Description of the task
Reproduce the rows below, everything from the line containing "Switch off the Nerdio Amol Inc. toggle" down to the line containing "click(x=694, y=751)", swapping "thumbs-up" for "thumbs-down" and leaving all else unchanged.

Data shown
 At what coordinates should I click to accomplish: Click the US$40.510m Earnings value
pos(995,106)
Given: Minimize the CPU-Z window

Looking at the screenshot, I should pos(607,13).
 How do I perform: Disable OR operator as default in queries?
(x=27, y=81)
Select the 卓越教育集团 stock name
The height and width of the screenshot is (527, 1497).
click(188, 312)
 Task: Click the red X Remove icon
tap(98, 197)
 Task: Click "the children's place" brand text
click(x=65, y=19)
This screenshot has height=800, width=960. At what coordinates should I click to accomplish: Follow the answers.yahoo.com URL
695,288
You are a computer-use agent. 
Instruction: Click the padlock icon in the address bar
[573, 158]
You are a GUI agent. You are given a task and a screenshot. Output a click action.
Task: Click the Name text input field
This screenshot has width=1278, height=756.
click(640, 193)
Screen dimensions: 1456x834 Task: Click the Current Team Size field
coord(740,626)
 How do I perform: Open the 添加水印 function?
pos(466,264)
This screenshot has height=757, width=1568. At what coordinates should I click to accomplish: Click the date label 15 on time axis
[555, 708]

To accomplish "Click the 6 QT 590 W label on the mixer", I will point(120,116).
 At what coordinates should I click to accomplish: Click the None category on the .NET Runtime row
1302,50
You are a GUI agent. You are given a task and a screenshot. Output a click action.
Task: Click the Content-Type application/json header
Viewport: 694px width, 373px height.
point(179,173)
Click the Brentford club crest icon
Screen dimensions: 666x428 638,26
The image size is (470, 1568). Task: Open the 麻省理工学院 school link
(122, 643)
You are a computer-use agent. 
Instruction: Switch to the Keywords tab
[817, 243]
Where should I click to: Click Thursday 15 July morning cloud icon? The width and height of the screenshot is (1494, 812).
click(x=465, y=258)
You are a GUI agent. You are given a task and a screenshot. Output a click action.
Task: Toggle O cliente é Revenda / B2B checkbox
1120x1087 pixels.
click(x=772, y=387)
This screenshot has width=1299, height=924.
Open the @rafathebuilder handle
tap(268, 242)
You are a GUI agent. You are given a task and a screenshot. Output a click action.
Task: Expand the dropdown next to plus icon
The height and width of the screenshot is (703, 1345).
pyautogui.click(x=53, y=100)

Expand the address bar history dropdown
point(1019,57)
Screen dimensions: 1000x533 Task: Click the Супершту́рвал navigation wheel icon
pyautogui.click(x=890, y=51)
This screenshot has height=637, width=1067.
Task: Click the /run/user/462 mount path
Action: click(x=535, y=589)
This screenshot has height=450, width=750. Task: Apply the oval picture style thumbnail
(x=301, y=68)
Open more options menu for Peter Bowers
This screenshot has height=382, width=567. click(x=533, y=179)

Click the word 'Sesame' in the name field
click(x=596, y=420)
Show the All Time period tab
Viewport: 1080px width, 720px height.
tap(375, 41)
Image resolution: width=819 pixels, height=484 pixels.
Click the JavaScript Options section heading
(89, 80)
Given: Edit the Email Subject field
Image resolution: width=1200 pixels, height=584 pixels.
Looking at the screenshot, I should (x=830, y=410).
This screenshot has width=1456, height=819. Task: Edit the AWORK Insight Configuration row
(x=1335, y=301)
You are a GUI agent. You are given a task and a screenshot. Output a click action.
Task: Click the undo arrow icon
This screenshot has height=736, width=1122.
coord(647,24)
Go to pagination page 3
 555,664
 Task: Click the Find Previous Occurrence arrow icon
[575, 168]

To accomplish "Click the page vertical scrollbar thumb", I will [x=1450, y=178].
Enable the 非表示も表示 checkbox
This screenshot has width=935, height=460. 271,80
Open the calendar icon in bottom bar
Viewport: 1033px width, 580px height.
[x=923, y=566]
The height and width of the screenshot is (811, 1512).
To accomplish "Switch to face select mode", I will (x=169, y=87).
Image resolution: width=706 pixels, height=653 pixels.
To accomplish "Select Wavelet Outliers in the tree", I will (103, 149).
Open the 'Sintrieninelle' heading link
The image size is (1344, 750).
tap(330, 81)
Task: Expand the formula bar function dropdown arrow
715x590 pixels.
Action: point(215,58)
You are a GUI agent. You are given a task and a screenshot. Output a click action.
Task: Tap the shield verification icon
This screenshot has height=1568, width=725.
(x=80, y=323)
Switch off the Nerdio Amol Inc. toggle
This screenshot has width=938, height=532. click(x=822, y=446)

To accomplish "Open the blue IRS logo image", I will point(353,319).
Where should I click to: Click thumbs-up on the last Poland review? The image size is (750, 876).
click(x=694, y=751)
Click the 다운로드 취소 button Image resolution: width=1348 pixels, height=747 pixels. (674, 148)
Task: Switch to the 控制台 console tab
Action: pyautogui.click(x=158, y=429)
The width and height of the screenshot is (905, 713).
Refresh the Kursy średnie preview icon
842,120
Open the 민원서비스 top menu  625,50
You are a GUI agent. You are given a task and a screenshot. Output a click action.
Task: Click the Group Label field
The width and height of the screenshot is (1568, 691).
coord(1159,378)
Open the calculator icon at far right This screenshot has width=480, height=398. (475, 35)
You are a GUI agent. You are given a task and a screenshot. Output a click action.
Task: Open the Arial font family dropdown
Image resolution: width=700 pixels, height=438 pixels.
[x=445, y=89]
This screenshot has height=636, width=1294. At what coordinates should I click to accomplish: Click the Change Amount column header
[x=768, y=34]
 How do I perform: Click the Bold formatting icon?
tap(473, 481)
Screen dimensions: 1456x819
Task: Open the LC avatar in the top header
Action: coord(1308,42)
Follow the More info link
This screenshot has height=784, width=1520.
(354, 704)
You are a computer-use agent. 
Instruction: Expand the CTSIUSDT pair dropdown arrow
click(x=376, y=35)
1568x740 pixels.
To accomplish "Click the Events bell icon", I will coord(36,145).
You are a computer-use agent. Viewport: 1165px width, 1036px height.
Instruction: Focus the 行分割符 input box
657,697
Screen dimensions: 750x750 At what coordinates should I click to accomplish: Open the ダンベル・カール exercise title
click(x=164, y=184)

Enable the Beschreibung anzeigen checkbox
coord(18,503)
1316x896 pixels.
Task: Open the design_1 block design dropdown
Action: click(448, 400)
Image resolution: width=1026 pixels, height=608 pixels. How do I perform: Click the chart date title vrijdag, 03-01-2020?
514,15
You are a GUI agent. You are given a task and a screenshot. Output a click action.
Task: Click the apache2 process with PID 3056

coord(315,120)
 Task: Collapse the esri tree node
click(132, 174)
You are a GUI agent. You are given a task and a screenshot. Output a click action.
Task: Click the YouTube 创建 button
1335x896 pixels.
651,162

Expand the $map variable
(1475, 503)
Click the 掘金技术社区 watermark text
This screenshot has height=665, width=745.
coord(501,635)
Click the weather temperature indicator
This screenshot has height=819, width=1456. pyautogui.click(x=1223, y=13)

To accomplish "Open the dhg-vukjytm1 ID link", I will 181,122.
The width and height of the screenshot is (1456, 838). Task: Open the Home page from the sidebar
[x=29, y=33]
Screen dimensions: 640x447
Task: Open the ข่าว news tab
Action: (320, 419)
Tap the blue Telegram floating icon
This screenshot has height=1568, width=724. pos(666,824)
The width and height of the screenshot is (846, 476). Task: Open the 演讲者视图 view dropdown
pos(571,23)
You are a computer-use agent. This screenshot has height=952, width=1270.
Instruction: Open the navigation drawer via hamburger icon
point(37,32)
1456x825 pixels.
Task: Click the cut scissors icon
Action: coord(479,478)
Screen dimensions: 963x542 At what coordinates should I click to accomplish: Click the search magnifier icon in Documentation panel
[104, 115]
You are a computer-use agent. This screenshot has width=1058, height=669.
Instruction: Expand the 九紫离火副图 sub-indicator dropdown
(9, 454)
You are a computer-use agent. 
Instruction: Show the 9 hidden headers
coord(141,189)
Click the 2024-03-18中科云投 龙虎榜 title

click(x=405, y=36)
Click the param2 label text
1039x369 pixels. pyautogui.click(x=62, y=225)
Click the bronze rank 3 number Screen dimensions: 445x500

Output
Switch off the Nerdio Amol Inc. toggle
This screenshot has width=938, height=532. click(x=822, y=446)

To accomplish "Open the blue IRS logo image", I will point(353,319).
Where should I click to: Click thumbs-down on the last Poland review? The image size is (750, 876).
click(x=694, y=751)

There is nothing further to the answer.